How to Compress and Decompress FASTQ, SAM/BAM & VCF Files using genozip?

compressing and decompressing files using genozip

genozip is a tool for lossless compression of large files including VCF, FASTQ, and SAM/BAM files [1]. In this article, we explain the usage of the genozip tool for the compression and decompression of these files.

To create a reference file

genozip can compress with or without a reference file but it is better to use a reference file to get much better results.

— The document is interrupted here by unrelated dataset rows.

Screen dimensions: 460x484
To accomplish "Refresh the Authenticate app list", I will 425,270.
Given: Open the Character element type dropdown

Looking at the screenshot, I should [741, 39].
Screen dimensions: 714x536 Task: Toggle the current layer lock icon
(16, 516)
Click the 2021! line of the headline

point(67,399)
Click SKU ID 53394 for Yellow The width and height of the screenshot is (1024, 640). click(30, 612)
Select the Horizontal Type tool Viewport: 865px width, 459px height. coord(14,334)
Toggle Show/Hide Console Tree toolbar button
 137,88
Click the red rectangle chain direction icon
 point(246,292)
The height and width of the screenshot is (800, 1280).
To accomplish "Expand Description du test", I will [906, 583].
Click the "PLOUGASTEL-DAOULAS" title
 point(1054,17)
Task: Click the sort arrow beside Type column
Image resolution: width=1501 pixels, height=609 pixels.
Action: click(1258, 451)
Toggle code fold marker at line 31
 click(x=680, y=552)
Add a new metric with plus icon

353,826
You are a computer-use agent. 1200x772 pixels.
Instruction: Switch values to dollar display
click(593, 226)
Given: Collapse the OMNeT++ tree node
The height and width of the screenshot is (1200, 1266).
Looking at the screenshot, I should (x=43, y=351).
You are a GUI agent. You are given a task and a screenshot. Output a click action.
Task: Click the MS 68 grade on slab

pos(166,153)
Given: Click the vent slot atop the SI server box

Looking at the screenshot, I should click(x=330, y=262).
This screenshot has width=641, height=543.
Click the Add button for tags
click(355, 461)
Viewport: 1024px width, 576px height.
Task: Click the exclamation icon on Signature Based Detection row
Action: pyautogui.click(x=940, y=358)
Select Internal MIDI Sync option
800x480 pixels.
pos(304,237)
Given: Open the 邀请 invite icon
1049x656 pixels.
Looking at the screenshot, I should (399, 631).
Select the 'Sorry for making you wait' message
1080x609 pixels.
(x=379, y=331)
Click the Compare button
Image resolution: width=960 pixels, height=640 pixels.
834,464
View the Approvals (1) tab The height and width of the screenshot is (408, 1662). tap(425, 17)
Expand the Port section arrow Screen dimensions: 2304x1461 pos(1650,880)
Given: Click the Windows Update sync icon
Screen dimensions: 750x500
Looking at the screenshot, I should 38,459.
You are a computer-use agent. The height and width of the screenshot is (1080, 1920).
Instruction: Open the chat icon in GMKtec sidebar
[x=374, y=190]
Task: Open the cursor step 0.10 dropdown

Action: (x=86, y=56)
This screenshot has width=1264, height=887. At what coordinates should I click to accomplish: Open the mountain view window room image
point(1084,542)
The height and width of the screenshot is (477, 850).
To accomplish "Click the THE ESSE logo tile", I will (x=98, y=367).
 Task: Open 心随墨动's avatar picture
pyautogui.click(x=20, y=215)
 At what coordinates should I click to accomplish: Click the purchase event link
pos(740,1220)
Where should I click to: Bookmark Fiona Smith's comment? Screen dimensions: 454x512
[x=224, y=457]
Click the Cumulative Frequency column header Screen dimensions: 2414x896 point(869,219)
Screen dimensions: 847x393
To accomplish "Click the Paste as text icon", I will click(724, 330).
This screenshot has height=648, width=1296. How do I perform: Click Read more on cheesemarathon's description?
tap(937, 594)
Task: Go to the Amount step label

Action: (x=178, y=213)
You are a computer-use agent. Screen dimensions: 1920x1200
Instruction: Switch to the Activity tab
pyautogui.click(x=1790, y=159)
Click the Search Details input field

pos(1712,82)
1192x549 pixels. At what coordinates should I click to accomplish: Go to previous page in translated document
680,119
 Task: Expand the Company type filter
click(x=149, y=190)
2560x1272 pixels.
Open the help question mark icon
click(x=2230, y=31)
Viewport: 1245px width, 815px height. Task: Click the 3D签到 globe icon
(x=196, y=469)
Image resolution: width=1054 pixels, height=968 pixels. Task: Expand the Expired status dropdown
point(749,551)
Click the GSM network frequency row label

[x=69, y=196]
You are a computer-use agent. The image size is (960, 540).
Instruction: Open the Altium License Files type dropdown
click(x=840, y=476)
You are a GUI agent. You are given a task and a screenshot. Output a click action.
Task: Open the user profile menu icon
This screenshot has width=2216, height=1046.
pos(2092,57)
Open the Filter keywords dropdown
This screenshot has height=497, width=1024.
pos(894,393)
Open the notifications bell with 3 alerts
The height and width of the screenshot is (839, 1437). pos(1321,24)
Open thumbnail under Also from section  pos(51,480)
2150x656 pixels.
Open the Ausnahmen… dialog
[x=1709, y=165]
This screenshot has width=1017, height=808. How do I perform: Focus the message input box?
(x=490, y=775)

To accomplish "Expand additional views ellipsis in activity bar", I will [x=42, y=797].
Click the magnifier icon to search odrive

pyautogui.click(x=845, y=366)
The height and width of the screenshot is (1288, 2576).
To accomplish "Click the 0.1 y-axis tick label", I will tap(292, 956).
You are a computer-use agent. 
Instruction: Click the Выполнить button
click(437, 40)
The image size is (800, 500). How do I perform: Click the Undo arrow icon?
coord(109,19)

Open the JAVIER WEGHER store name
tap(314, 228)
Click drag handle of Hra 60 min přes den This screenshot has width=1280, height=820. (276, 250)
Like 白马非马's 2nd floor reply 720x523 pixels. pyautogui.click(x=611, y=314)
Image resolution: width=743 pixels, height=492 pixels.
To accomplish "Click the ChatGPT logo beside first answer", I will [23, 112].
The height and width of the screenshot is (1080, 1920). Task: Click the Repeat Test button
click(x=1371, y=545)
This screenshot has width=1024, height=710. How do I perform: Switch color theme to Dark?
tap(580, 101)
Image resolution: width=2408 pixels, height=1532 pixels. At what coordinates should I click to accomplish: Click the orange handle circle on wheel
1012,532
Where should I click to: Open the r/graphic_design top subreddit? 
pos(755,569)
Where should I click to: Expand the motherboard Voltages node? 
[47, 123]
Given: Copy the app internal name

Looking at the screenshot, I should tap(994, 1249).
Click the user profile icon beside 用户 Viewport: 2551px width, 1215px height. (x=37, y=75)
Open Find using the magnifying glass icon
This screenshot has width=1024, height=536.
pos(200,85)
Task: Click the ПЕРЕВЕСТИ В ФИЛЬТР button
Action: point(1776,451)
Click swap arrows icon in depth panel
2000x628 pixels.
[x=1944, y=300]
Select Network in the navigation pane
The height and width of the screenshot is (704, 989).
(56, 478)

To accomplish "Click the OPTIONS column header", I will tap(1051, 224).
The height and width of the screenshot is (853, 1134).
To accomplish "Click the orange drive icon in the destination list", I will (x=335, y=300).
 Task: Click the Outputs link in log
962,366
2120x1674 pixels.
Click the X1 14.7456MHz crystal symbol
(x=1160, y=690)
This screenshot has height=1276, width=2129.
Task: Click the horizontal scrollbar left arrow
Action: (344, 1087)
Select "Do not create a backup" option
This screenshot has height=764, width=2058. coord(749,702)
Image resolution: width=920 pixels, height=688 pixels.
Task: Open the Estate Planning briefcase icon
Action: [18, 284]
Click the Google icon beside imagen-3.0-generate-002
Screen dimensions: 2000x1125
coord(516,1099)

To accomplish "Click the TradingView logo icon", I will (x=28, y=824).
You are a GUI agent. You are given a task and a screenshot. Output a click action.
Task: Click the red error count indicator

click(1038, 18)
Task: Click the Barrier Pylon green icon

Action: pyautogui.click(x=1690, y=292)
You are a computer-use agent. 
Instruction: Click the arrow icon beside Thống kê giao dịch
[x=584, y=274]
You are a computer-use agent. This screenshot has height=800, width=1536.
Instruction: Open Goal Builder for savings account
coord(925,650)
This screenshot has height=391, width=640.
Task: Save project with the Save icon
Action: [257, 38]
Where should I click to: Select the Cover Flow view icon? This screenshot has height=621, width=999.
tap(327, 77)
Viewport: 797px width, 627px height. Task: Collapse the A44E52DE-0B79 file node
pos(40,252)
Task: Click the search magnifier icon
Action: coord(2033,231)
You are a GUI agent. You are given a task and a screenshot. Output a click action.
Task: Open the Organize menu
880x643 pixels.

$ genozip --make-reference input.fa

It will output input.ref.genozip.

To compress FASTQ file using a reference file

For example, you have three FASTQ files: file1.fq, file2.fq, and file3.fq, then compress them using the reference file as shown below:

$ genozip --reference input.ref.genozip file1.fq file2.fq file3.fq

To compress VCF file using a reference file

$ genozip --reference input.ref.genozip files.vcf.gz

To compress SAM/BAM file using a reference file

$ genozip --reference input.ref.genozip file.bam

To compress paired ends

$ genozip --reference input.ref.genozip --pair sample1.fastq.gz sample2.fastq.gz

To decompress paired ends

$ genounzip --reference input.ref.genozip --unbind sample1+2.fastq.genozip

To compress & test the compression

$ genounzip inputfile.vcf --test

To convert SAM/BAM files to FASTQ

You can also convert SAM/BAM files to FASTQ format using the following command:

$ genounzip inputfile.bam.genozip --fastq

For more options, type the following in your terminal:

$ genounzip --help